A model should implement the ChatSession interface found at model_interfaces/interface.py The important methods that you are required to implement are:

  • reply(message) which will return a str response to the input message and update the costs_usd attribute of the class.
  • reset() which will clear any trace of the interactions since the start of the chat session.
  • load() which loads the model.
  • save() which saves data from the model.

Agents are expected to be stateful and able to persist. State management actions must take place as part of the reply(message) method, and persistence checkpoints must be correctly managed by the methods load() and save(), in order to ensure a correct behaviour during the resume of a benchmark run.

It is expected that all calls to reply(message) incur in some cost, and therefore an exception will be raised if costs_usd does not increase from call to call. However, if your agent is cost-free or if you determine that the costs are negligible, you can set is_local=True and the costs will not be checked.

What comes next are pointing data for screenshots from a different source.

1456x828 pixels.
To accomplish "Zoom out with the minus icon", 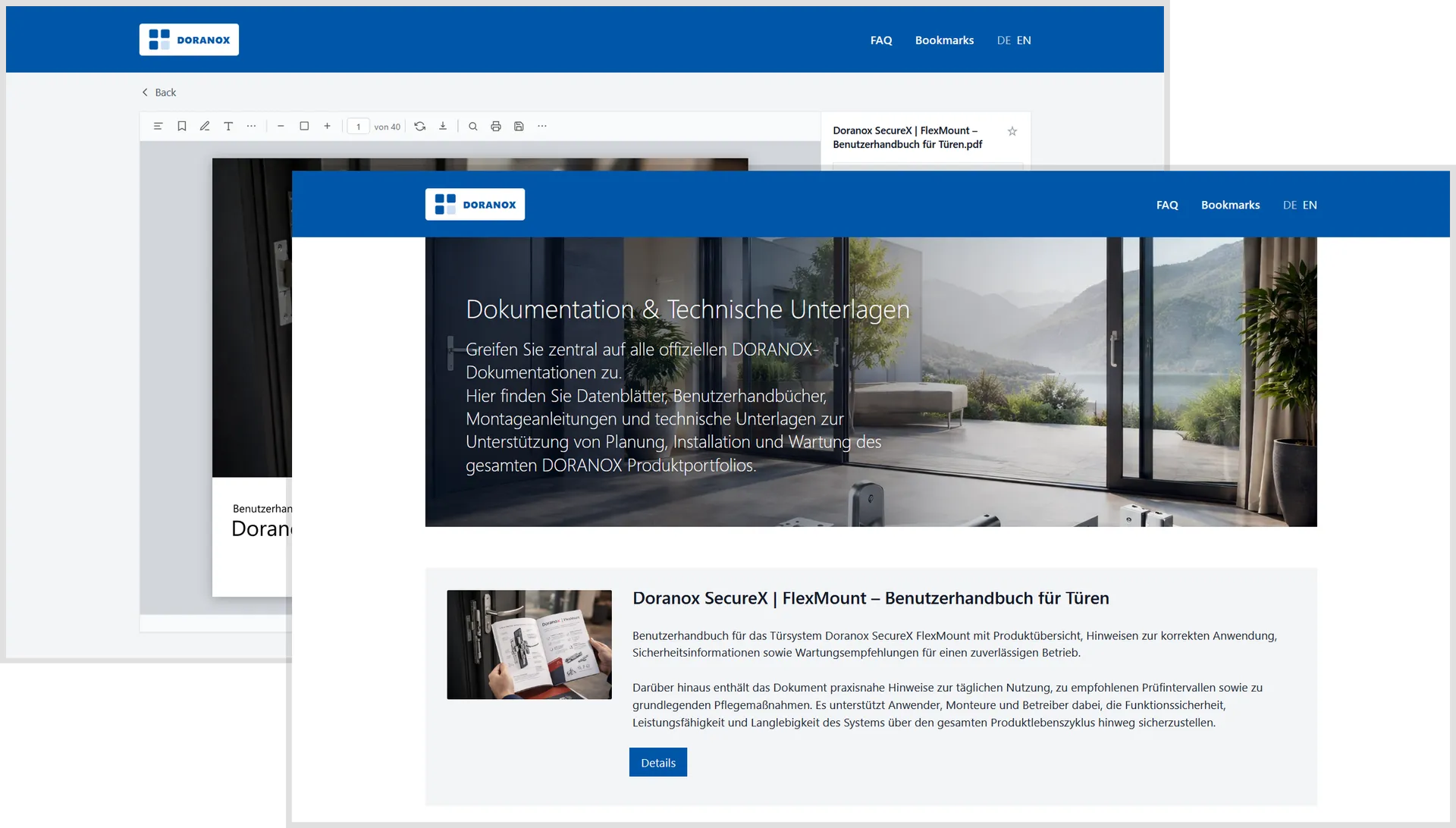I will (281, 127).

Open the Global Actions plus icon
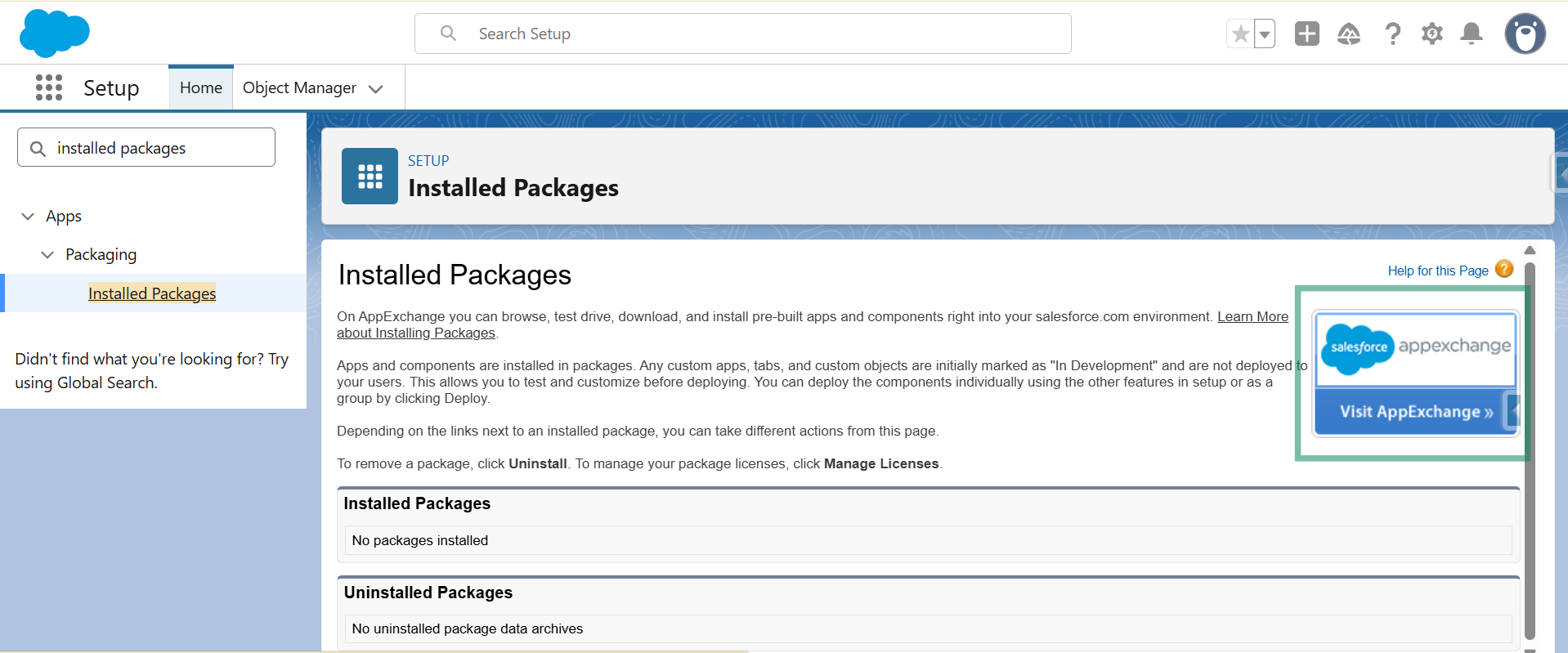click(1306, 34)
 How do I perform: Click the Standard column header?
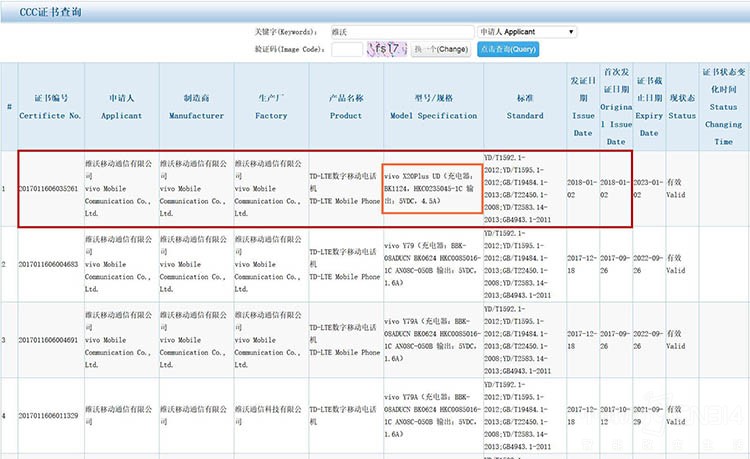525,107
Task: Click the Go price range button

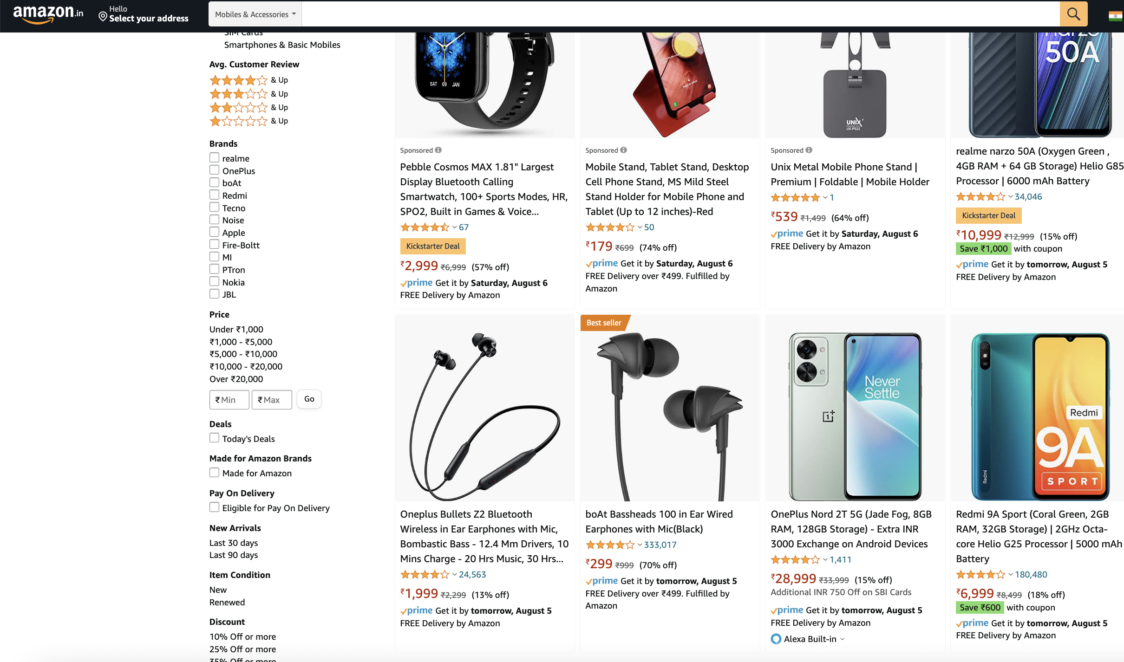Action: click(309, 399)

If your agent is configurable, you are expected to implement @property name, which will be used by our benchmarking system to generate a unique agent ID. Agent IDs are expected to be equal only if the agent implementation and configuration are identical, and they are key for storing different configurations' results.

Every agent has its own restrictions with respect to how long the messages can be. We have set it to a reasonable default of 1,000 tokens, but you can change this default, and let the runner know what your agent's maximum message length is by setting max_message_size.

Tokenization methods vary significantly between implementations, and the length of filler messages, as well as the span of tests, depend on this. The system will use by default a byte-pair encoding tokenizer, but we encourage you to use your own tokenizer by implementing the token_len(text) method of the interface, in order to ensure a fair comparison against other agents.